DARA: Domain- and Relation-aware Adapters Make Parameter-efficient Tuning for Visual Grounding

Official PyTorch implementation of our paper

Title: DARA: Domain- and Relation-aware Adapters Make Parameter-efficient Tuning for Visual Grounding
Authors: Ting Liu, Xuyang Liu, Siteng Huang, Honggang Chen, Quanjun Yin, Long Qin, Donglin Wang, Yue Hu
Institutes: National University of Defense Technology, Sichuan University and Westlake University

Overview

In this paper, we explore applying parameter-efficient transfer learning (PETL) to efficiently transfer the pre-trained vision-language knowledge to VG. Specifically, we propose DARA, a novel PETL method comprising Domain-aware Adapters (DA Adapters) and Relation-aware Adapters (RA Adapters) for VG. DA Adapters first transfer intra-modality representations to be more fine-grained for the VG domain.
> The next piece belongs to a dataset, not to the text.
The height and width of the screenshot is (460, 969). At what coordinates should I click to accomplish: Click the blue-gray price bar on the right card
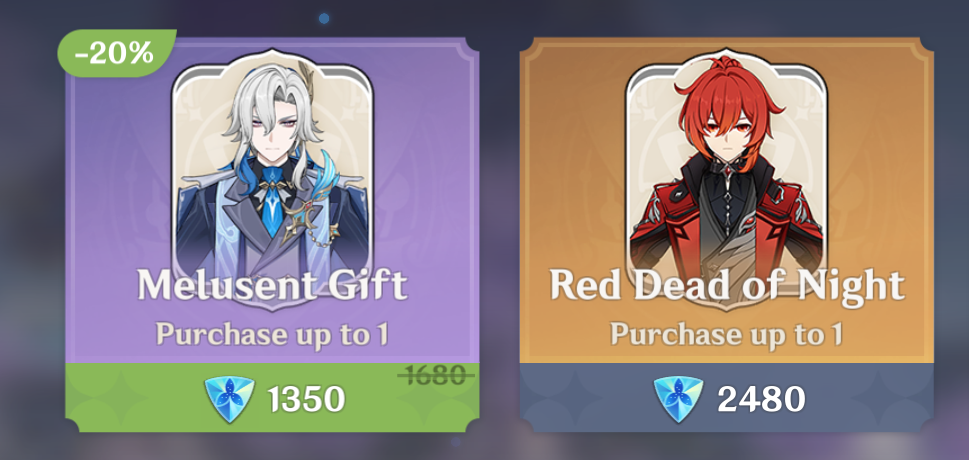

Then RA Adapters share weights to bridge the relation between two modalities, improving spatial reasoning. Empirical results on widely-used benchmarks demonstrate that DARA achieves the best accuracy while saving numerous updated parameters compared to the full fine-tuning and other PETL methods. Notably, with only 2.13% tunable backbone parameters, DARA improves average accuracy by 0.81% across the three benchmarks compared to the baseline model.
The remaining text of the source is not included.